A final-year project that fine-tunes multilingual BERT (mBERT) for Luganda news topic classification across five categories: business, health, politics, religion, and sports.
This project builds a Luganda-language news classifier by:
- Combining multiple data sources — MasakhaNEWS Luganda corpus, BBC News articles translated to Luganda via Google Cloud Translation API, and GPT-4o-generated synthetic articles translated to Luganda.
- Fine-tuning mBERT (
bert-base-multilingual-cased) on the combined dataset using Hugging Face Transformers. - Evaluating the model on a stratified held-out test set with per-category precision, recall, and F1-score.
- Running inference on unlabeled Luganda news articles to classify them.
FYP_2026/
├── gandabert_complete.ipynb # Complete pipeline notebook (Colab)
├── news_classifier_model/ # Saved model artifacts
│ ├── config.json # Model architecture config
│ ├── label_mapping.json # Label-to-ID mapping
│ ├── tokenizer.json # Tokenizer vocabulary
│ └── tokenizer_config.json # Tokenizer settings
├── combined_final.tsv # Combined training dataset
├── split_train.tsv # Training split
├── split_val.tsv # Validation split
├── split_test.tsv # Test split
├── new_train_split.tsv # MasakhaNEWS train split
├── new_test_split.tsv # MasakhaNEWS test split
├── new_train_luganda.tsv # MasakhaNEWS Luganda training data
├── train_Luganda.tsv # Original Luganda training set
├── test_Luganda.tsv # Original Luganda test set
├── generated_news_articles.csv # GPT-4o generated articles (English)
├── translated_generated.csv # Translated synthetic articles (Luganda)
├── training_curves.png # Training/validation loss curves
├── confusion_matrix.png # Test set confusion matrix
├── dataset_distribution.png # Category distribution chart
├── article_lengths.png # Article length distribution
├── eda_split_verification.png # Train/val/test split verification
└── inference_results.png # Inference results on unlabeled data
| Output | Description |
|---|---|
| Table 1 | Dataset composition by category & source |
| Table 2 | Per-category precision, recall, F1-score |
| Figure 1 | Training and validation loss curves |
| Figure 2 | Validation accuracy over training steps |
| Figure 3 | Confusion matrix |
| Figure 4 | Category distribution comparison |
| Figure 5 | Article length distribution |
The following files are excluded from the repository due to GitHub size limits. See instructions below to obtain them.
The trained model weights (news_classifier_model/model.safetensors) should be downloaded and placed in the news_classifier_model/ directory.
TODO: Upload the model to Hugging Face Hub and add the download link here.
| File | Size | Description |
|---|---|---|
classified_news.csv |
63 MB | Classified Luganda news articles |
luganda-news-articles.csv |
32 MB | Raw Luganda news articles corpus |
translated.csv |
11 MB | BBC articles translated to Luganda |
bbc.csv |
4.9 MB | Original BBC News dataset (English) |
These datasets were used to build the combined training set. The processed splits (
split_train.tsv,split_val.tsv,split_test.tsv) are included in the repo and are sufficient to reproduce training.

- _Task goal_: Please list every .png file named in the folder tree of the Luganda news classifier text above.

- _Source data_:

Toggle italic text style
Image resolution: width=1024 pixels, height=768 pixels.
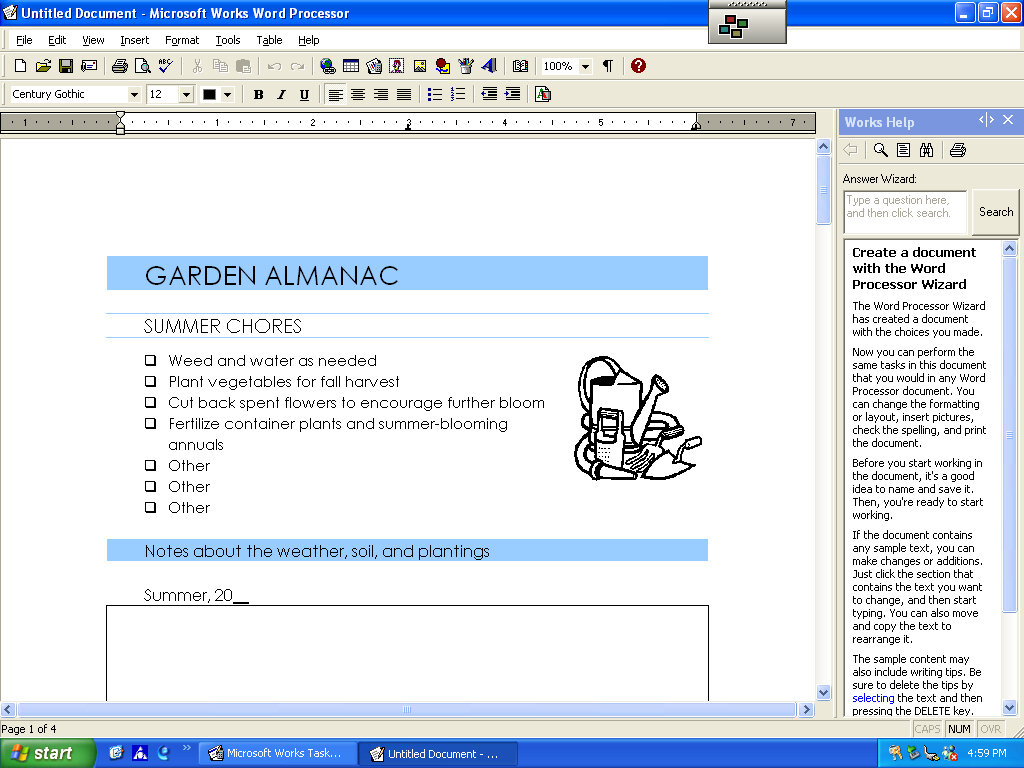coord(281,94)
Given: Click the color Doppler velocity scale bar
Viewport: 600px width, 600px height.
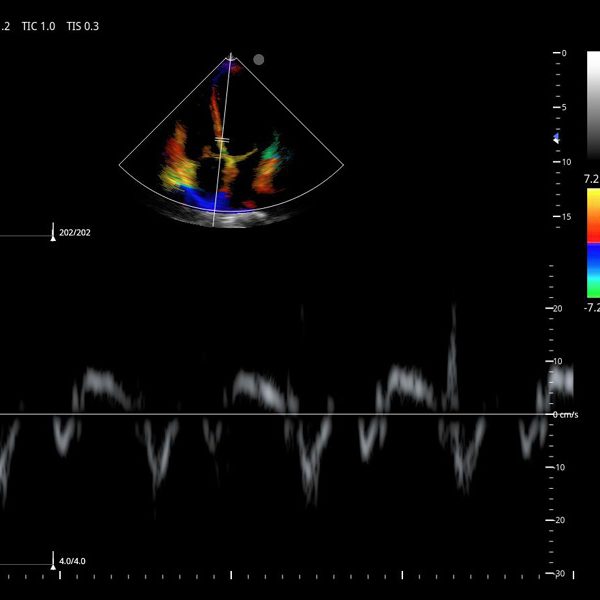Looking at the screenshot, I should (x=593, y=243).
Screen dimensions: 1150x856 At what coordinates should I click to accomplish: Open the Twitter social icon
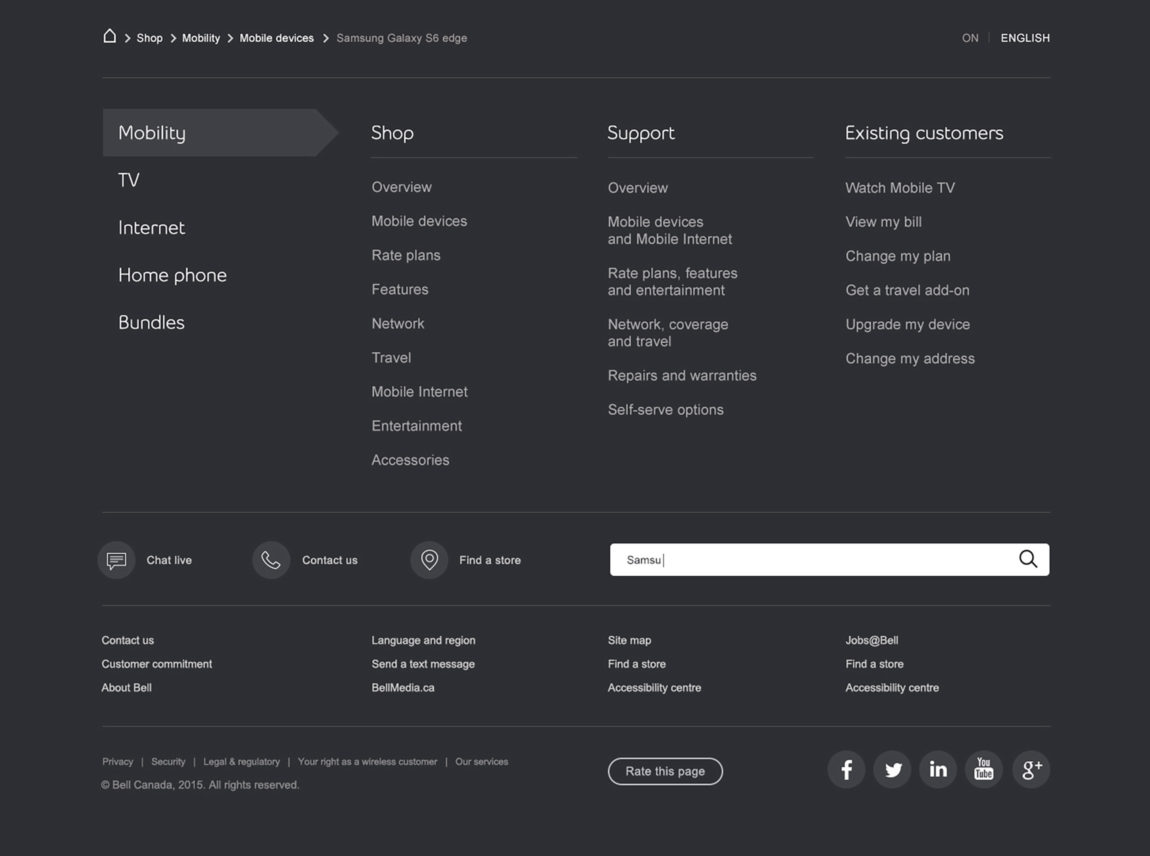(892, 770)
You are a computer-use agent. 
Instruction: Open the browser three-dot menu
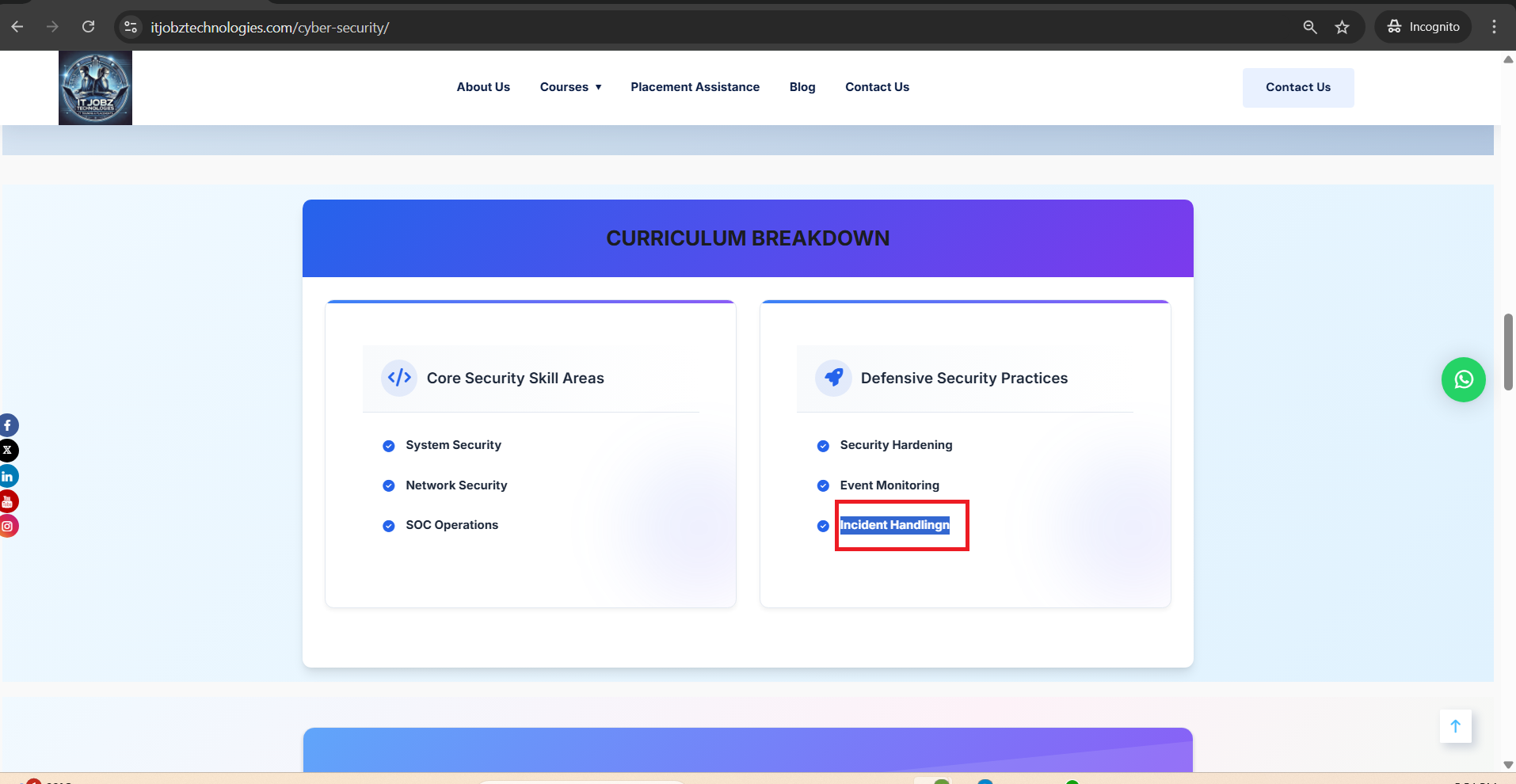(x=1494, y=27)
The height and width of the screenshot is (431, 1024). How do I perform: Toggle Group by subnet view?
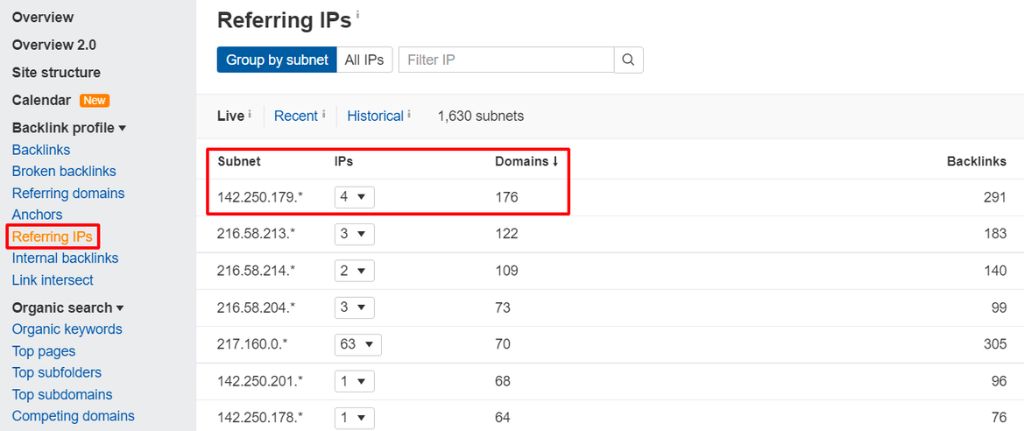point(277,60)
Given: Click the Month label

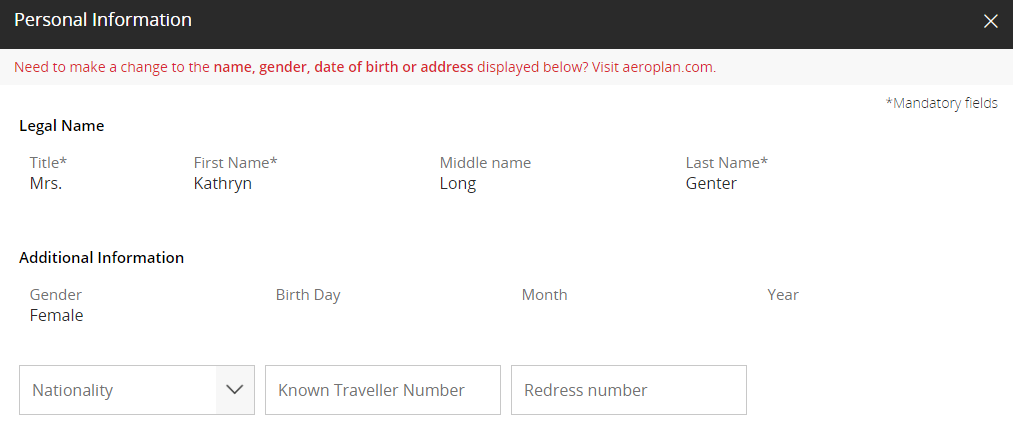Looking at the screenshot, I should tap(544, 295).
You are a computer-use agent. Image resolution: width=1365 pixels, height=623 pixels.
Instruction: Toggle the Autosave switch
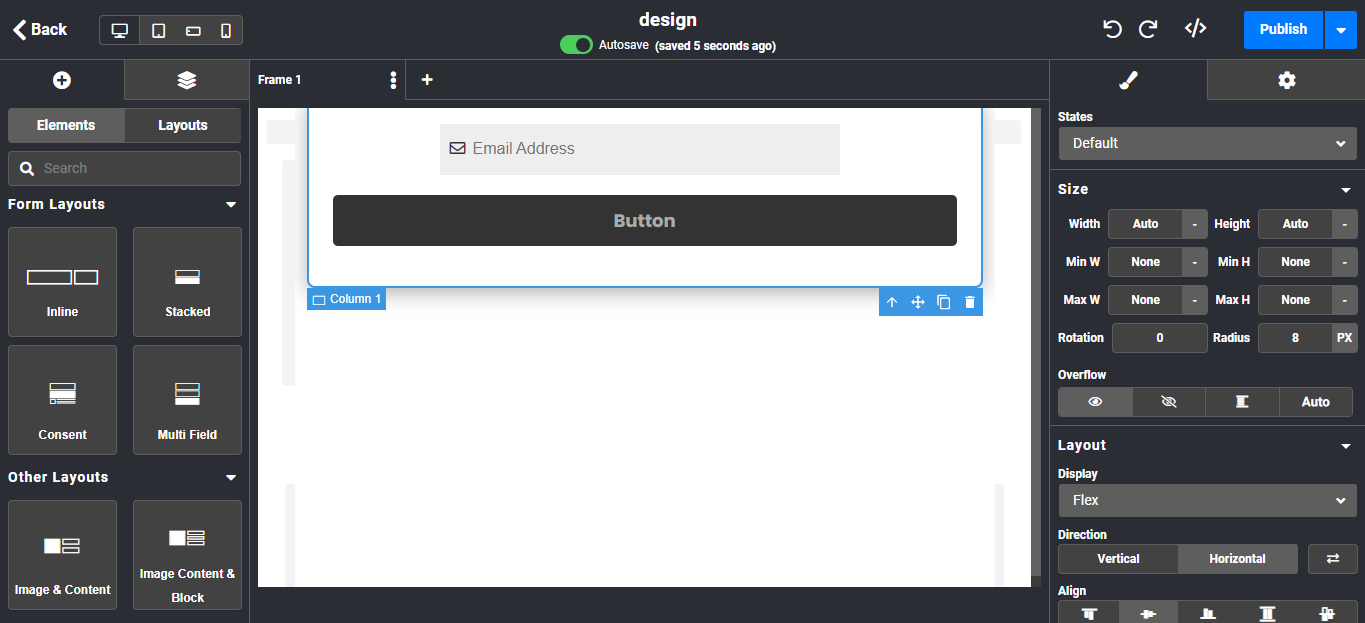pos(576,45)
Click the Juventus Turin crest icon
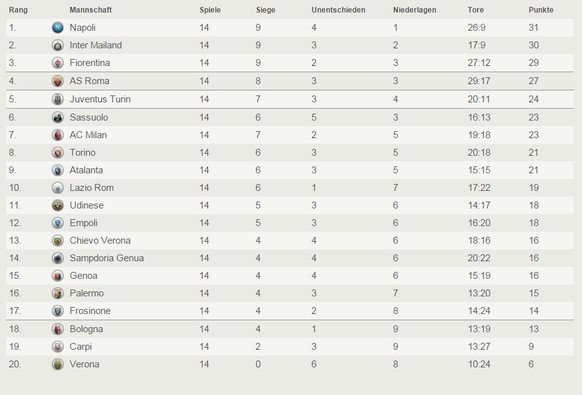Screen dimensions: 582x395 click(x=58, y=99)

- _Answer to the problem_:
- training_curves.png
- confusion_matrix.png
- dataset_distribution.png
- article_lengths.png
- eda_split_verification.png
- inference_results.png